Set task>
Rewrite the lines from the start of the records through the line holding "Click the Xuất", inclusive. Keep every word, and multiply only the click coordinates by 0.6, rounding each to a whole number with halves rounded up; leave all other numbers unchanged.

Extracted data>
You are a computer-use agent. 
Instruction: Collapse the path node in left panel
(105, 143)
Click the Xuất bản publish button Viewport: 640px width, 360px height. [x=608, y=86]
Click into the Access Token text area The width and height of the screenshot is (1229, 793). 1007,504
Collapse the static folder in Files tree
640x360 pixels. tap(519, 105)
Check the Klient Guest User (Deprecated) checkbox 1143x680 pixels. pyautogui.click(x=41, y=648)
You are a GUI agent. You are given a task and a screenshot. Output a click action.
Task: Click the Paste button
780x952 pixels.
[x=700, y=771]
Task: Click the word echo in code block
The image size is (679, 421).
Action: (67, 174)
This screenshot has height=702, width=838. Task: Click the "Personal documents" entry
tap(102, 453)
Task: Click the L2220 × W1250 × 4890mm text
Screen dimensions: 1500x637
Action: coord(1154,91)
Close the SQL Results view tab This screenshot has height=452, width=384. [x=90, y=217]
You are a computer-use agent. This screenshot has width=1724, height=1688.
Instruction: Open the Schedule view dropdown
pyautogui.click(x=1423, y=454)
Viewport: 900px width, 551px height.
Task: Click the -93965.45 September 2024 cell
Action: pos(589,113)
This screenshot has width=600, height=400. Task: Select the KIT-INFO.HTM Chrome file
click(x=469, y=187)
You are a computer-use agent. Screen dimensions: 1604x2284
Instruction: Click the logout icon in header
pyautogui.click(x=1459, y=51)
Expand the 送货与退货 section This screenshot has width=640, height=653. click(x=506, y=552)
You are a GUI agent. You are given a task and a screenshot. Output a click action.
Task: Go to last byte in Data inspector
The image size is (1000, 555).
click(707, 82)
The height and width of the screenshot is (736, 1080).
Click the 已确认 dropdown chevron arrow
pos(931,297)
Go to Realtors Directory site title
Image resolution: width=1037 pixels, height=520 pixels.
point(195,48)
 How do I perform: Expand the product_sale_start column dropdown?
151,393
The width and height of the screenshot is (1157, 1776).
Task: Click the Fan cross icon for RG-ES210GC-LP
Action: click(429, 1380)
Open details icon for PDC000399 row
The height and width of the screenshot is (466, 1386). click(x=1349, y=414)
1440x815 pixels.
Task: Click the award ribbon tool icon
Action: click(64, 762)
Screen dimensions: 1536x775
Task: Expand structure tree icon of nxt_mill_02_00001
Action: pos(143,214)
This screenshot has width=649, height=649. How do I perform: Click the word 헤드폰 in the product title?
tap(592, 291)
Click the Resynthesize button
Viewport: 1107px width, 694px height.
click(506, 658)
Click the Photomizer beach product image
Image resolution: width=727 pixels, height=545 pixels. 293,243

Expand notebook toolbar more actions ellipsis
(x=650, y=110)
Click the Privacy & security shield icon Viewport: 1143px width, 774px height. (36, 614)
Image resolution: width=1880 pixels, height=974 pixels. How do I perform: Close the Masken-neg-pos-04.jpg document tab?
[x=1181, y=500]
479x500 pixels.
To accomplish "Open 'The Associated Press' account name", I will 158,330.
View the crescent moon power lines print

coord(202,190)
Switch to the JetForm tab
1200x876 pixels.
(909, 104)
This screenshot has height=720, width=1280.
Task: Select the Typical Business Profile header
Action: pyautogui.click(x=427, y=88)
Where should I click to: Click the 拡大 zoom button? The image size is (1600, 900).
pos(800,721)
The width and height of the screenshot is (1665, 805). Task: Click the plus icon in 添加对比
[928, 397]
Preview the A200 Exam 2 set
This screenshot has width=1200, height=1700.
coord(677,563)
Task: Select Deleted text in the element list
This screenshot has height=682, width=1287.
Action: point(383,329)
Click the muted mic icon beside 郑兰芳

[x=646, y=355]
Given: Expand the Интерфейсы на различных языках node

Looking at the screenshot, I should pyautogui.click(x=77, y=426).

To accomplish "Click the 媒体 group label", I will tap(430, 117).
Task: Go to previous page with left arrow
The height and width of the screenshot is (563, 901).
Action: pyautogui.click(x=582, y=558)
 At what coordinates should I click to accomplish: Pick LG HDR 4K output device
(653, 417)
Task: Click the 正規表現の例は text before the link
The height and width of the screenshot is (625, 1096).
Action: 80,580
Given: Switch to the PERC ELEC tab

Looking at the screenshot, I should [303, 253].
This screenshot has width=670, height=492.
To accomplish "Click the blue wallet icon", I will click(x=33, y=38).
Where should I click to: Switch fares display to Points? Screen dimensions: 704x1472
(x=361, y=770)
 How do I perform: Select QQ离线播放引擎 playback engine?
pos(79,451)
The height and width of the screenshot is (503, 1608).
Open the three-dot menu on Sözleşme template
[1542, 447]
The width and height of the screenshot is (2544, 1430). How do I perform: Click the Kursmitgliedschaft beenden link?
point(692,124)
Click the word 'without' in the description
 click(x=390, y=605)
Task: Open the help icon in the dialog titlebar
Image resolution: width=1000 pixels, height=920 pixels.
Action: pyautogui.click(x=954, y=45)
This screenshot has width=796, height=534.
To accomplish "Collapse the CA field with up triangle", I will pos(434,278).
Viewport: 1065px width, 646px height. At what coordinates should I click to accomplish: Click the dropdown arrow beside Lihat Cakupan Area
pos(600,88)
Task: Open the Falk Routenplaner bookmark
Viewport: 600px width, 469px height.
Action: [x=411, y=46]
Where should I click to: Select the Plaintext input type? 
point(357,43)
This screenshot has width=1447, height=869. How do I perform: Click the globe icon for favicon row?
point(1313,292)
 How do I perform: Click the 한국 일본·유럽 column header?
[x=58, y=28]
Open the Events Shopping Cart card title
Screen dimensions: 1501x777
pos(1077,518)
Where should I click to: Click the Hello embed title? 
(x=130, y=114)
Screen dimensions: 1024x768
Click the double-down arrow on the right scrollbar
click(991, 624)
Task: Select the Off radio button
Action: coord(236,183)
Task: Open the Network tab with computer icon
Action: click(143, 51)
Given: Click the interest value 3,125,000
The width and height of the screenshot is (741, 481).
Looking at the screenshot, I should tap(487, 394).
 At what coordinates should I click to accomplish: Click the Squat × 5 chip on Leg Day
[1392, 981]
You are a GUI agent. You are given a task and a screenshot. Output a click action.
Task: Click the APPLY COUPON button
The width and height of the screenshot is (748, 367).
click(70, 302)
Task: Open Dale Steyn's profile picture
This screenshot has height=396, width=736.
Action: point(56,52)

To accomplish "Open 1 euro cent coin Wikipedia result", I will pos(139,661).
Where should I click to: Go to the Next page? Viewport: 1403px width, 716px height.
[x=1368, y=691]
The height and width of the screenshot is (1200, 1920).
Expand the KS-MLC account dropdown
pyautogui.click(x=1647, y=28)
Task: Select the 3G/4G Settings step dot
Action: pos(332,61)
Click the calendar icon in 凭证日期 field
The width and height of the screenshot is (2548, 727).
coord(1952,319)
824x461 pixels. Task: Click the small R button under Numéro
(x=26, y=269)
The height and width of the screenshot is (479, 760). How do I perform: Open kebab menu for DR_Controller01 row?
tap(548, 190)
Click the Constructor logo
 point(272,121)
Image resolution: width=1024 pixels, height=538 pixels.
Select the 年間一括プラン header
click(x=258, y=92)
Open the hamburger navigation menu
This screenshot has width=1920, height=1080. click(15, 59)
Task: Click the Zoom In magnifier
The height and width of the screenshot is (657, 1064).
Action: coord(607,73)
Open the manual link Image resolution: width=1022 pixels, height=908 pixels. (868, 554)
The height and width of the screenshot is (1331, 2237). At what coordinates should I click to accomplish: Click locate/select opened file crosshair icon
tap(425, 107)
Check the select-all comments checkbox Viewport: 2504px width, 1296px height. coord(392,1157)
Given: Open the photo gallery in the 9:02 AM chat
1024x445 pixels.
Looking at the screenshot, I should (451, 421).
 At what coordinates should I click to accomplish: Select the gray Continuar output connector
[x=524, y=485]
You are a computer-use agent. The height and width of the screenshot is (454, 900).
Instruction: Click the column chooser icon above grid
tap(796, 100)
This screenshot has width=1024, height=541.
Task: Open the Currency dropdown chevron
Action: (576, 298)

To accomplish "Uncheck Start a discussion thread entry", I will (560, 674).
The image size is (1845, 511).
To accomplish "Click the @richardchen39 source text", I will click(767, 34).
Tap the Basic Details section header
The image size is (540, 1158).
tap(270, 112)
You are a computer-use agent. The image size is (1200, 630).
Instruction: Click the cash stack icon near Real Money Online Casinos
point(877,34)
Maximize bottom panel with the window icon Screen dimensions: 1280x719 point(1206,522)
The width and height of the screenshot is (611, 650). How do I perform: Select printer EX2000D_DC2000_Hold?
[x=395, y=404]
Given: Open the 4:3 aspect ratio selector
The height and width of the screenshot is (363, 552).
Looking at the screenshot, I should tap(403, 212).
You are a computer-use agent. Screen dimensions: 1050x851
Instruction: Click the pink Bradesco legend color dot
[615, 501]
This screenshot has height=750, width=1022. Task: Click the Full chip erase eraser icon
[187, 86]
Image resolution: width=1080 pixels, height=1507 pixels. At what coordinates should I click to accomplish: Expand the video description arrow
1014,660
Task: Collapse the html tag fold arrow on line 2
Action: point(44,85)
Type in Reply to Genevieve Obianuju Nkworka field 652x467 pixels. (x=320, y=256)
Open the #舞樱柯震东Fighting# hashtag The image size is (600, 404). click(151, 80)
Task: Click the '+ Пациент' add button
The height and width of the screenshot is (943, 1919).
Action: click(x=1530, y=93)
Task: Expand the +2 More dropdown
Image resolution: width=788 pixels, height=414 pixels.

Output below>
You are a computer-use agent. 
Instruction: Collapse the path node in left panel
(63, 86)
Click the Xuất bản publish button Viewport: 640px width, 360px height. [x=365, y=52]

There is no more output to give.